The second made that comment seem even more accurate.

“We had called a blitz, I was supposed to blitz off the edge and I blitzed late and then I was like, ‘This looks familiar,'” Love recalled. “I smelled it and made the play.”

After the second, which completed the hat trick of big plays for Love — on the previous CMU series he sacked Chippewas QB Cooper Rush by nearly swallowing him whole — several Jayhawks jumped him in celebration near the end zone.

“I was extremely excited,” he said. “All the guys were coming over beating on my helmet, beating on my helmet after I made the plays. That felt good for sure.”

Few were as excited for Love as senior Ben Heeney, who finished Saturday with seven tackles, two for loss, and a forced fumble.

I love playing with Jake,” Heeney said. “I think we’re really similar players. People don’t give him enough credit, but he’s a great linebacker.”

Weather delay

Although the inclement weather had not yet arrived, Saturday’s game was delayed by 27 minutes at the start of the third quarter, as the Jayhawks and Chippewas stayed in the locker room at halftime a little longer while the threat of severe weather moved north.

“My biggest concern was actually the delay,” said Weis, noting past sluggish third-quarter starts vs. Oklahoma State and Baylor after similar delays. “We’re in the locker room and we have no idea how long the delay’s gonna be. I was been told it would be at least 45 minutes.”
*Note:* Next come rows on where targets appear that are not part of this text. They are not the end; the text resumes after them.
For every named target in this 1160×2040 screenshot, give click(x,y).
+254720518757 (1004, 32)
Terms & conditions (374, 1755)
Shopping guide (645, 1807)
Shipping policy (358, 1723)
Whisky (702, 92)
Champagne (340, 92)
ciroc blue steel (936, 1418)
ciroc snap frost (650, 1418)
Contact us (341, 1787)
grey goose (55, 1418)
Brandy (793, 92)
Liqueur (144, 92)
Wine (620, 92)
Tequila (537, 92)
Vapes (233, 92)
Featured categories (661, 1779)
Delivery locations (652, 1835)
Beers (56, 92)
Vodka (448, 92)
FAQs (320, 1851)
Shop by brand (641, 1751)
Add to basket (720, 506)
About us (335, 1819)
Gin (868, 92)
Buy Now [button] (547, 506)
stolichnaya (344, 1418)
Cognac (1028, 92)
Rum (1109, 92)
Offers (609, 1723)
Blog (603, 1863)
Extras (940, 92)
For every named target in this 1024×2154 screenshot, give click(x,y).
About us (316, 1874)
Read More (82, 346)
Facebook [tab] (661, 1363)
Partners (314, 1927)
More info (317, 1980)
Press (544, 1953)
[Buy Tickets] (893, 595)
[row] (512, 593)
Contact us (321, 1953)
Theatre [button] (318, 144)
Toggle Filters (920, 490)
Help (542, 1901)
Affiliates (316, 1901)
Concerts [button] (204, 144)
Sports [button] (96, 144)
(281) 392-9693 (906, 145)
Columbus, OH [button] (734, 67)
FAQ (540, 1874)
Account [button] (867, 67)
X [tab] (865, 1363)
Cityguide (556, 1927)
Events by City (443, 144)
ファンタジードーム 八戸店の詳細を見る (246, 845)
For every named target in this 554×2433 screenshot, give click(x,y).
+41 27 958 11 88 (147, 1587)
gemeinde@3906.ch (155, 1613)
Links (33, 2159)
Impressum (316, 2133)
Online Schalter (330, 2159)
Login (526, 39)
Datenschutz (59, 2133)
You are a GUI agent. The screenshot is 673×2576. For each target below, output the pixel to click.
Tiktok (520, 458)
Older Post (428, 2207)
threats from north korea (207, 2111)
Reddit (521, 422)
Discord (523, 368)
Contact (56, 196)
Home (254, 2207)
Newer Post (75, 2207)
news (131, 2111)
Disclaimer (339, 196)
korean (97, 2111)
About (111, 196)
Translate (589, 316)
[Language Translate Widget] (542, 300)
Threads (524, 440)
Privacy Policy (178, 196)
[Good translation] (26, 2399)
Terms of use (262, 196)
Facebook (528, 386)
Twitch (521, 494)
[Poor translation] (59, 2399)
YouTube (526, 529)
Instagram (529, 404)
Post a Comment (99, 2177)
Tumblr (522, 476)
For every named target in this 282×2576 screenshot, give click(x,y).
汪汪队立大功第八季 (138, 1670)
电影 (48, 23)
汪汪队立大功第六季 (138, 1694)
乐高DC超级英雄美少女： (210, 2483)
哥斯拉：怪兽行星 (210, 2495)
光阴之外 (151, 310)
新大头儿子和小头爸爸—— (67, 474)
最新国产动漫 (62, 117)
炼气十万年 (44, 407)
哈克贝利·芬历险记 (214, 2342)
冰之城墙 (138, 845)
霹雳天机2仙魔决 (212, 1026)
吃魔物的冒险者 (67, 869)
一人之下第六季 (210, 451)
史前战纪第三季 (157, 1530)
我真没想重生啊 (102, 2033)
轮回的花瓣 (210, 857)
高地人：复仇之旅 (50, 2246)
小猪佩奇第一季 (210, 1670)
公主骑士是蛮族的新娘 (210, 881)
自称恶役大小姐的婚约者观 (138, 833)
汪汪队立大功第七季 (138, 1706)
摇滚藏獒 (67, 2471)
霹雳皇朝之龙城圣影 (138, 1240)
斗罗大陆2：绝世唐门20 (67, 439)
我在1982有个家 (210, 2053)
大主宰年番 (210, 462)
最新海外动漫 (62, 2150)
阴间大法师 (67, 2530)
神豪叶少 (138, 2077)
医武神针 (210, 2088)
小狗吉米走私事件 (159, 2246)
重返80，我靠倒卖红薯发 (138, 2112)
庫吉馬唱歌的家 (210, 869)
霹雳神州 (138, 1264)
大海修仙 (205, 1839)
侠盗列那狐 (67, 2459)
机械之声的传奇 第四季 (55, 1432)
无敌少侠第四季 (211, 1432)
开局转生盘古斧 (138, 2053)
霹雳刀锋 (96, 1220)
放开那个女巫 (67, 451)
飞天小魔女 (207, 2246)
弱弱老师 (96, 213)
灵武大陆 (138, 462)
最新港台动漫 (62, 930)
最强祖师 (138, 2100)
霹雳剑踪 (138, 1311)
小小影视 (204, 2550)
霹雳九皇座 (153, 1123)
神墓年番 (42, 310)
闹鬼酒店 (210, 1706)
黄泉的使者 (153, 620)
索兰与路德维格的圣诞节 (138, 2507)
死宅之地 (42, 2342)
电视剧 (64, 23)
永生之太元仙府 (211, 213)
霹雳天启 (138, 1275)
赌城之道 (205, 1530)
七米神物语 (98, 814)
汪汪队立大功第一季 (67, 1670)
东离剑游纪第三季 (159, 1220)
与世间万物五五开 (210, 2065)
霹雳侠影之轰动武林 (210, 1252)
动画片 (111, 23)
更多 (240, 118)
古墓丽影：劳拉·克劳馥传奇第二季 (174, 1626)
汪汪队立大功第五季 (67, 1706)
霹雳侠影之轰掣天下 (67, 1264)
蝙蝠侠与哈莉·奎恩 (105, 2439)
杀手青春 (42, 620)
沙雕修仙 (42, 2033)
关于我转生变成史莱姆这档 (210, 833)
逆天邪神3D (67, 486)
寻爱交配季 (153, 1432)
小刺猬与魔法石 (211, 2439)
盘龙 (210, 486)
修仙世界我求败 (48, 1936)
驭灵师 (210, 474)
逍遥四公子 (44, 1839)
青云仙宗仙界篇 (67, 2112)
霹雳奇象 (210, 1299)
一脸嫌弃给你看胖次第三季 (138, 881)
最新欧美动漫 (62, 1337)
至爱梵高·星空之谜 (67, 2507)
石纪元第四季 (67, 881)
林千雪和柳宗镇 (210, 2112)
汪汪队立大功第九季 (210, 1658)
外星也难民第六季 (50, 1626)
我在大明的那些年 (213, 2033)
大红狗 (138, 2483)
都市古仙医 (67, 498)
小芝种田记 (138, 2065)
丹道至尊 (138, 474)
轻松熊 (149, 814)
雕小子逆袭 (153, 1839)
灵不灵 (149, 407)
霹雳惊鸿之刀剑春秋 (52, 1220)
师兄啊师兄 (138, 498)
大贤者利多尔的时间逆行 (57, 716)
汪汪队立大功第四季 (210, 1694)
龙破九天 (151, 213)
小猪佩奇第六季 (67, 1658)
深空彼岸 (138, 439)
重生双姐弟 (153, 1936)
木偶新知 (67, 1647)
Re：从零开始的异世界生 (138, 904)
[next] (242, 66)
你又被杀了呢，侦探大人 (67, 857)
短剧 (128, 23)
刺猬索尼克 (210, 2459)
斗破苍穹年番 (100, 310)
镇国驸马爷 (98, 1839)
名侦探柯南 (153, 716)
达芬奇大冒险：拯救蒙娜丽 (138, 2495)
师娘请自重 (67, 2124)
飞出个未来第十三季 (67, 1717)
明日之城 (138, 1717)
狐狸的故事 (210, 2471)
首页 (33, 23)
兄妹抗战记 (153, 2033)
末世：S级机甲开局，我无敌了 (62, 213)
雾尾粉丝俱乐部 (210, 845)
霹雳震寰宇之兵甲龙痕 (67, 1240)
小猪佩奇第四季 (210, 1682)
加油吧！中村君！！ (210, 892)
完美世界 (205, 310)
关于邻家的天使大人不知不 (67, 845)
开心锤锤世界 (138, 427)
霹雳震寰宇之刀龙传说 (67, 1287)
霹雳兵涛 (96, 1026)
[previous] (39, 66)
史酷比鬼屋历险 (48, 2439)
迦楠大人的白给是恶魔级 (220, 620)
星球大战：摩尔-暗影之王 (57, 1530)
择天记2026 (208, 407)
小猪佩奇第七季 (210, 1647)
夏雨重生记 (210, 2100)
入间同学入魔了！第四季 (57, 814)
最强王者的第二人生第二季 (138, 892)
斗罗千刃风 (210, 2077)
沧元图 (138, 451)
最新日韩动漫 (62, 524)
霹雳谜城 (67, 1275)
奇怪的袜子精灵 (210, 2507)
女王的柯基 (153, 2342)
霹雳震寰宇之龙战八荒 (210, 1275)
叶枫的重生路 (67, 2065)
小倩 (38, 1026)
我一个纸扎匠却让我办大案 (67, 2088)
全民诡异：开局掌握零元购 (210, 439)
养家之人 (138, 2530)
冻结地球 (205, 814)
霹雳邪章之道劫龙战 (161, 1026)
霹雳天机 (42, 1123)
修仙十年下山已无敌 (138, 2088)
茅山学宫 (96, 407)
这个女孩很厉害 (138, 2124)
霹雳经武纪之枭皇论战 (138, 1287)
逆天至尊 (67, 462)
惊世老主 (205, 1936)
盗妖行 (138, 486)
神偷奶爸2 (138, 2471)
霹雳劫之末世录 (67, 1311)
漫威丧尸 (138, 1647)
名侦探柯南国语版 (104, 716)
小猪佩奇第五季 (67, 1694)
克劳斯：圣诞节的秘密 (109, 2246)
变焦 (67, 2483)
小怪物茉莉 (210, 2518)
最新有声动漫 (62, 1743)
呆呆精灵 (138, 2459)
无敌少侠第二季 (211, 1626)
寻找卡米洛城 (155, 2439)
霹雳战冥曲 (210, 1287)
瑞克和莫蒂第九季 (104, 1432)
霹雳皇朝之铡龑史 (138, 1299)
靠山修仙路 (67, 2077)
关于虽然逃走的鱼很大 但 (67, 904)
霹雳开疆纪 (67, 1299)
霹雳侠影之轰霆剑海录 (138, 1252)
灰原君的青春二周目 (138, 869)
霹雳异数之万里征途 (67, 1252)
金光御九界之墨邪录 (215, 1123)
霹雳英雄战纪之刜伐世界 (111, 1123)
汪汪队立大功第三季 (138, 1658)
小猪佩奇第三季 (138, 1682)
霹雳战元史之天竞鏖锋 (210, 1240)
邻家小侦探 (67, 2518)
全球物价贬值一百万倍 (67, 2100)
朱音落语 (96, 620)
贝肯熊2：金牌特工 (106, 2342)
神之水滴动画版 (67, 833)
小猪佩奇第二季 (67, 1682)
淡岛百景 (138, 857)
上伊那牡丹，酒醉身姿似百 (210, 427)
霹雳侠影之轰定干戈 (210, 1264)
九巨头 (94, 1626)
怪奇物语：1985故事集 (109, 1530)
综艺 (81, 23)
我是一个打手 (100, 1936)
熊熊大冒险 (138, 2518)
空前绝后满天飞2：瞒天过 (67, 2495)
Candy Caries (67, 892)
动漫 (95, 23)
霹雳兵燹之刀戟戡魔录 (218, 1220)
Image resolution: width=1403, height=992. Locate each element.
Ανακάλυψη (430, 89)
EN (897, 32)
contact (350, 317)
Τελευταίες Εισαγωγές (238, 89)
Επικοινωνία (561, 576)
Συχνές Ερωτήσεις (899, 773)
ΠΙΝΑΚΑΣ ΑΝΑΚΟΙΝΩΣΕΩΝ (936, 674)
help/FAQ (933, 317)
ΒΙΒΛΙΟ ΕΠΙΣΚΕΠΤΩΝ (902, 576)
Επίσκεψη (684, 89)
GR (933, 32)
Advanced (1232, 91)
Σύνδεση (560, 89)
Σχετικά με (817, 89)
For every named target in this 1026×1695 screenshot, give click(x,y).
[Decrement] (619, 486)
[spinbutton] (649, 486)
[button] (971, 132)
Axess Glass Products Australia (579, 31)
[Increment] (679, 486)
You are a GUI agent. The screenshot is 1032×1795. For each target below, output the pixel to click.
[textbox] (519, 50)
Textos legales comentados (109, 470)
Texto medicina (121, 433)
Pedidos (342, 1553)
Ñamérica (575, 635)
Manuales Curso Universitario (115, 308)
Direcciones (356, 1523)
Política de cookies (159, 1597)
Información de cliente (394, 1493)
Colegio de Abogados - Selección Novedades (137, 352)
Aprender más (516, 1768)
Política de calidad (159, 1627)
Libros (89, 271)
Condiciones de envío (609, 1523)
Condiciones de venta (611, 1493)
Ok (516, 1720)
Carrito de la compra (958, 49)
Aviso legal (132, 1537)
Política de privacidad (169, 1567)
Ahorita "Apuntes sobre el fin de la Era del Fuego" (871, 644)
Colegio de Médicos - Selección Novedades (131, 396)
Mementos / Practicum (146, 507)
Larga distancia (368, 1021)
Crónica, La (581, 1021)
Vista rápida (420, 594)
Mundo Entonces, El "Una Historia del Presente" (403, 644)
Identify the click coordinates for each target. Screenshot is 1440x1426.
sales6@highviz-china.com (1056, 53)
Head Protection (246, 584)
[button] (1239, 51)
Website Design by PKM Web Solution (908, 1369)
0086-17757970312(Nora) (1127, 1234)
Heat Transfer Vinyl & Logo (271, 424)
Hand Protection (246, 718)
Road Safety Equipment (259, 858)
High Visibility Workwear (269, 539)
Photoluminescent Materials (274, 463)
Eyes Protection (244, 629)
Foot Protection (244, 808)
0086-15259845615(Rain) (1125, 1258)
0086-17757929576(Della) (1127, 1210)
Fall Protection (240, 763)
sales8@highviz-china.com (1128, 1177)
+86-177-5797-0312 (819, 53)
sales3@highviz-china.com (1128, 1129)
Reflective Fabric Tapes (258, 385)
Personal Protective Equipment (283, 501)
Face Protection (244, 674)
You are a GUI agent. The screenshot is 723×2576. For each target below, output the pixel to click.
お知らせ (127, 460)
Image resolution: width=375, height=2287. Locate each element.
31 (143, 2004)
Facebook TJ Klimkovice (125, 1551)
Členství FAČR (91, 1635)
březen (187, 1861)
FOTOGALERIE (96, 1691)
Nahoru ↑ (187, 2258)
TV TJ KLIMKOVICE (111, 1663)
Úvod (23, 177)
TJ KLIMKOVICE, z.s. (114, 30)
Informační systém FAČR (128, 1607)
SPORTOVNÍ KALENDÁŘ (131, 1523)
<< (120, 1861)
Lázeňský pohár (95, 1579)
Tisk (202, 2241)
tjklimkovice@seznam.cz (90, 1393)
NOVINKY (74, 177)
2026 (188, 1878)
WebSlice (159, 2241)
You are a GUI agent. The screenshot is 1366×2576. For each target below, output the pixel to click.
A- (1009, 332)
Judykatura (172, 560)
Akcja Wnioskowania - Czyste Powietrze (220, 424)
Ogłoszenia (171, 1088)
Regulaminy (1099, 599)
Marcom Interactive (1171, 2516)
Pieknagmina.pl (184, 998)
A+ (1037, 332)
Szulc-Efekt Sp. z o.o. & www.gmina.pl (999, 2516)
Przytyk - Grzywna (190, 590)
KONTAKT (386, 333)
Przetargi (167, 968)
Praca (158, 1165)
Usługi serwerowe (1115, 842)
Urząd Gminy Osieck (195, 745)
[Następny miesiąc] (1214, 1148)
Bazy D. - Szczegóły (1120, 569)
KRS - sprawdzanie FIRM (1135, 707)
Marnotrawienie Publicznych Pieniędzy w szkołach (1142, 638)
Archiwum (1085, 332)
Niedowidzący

It wasn’t, and the Jayhawks recovered a fumble on CMU’s opening drive of the second half — Heeney forced it, T.J. Semke recovered it — and then pushed their lead to 10-3 with a field goal on their first offensive series of the second half.

New-look O-Line

Junior guard Bryan Peters and junior tackle Larry Mazyck made the first starts of their KU careers on Saturday, filling in for regular right guard Mike Smithburg, who missed the game while recovering from an appendectomy, and regular right tackle, Damon Martin, who was out because of an illness.

KU learned of Smithburg’s absence Thursday and Martin’s on Friday.

When you lose two-fifths of your starters in two days… It led to some pressure in the first half, but once (offensive coordinator John Reagan) felt that things had settled down in the second half, he went back to giving it to De’Andre (Mann) and Corey (Avery) a lot more.”

Without Smithburg and Martin, KU’s offense ran for 138 yards on 35 carries and gave up two sacks. Weis said both could be back in time for Texas next Saturday.

Cummings confusion

Junior quarterback Michael Cummings again played just a handful of snaps in this one, and not in relief of starter Montell Cozart, rather as a part of the Jayhawks’ regular offense.

On one play, late in the third quarter, Reagan put Cummings in for a third-and-one play despite the fact that Cozart had marched the team into the red zone. Cummings and Avery mishandled a handoff exchange but Avery fell on it to put KU in a fourth-and-one situation that ended with a field goal.

Asked after the game why Cummings went in, Weis explained it had to do with style.

“Michael is more of a power runner,” Weis said. “You can run quarterback power and quarterback counter. We don’t run those plays with Montell. We run reads with Montell, but we don’t run power.”

Local boy completes pass

Freshman running back Joe Dineen Jr., of Free State High, did not receive a carry in the game, but did complete a five-yard halfback pass to Montell Cozart on KU’s second possession.

Dineen, who moved to running back from safety midway through preseason camp after injuries to Brandon Bourbon and Taylor Cox, played quarterback for the Firebirds as a senior.

This and that…

The Jayhawks lost Saturday’s opening coin toss and chose to receive the first-half kickoff after Central Michigan deferred its choice to the second half…. Tony Pierson’s 74-yard touchdown on the game’s first play marked the first time KU had scored to start things off since Todd Reesing found Dezmon Briscoe for a 60-yard touchdown in the Insight Bowl in 2008. The play was a career-long for Pierson….. Senior buck Michael Reynolds recorded his first sack of the season…. Temperature at kickoff was 86 degrees, under cloudy skies with winds of 16 mph out of the southwest.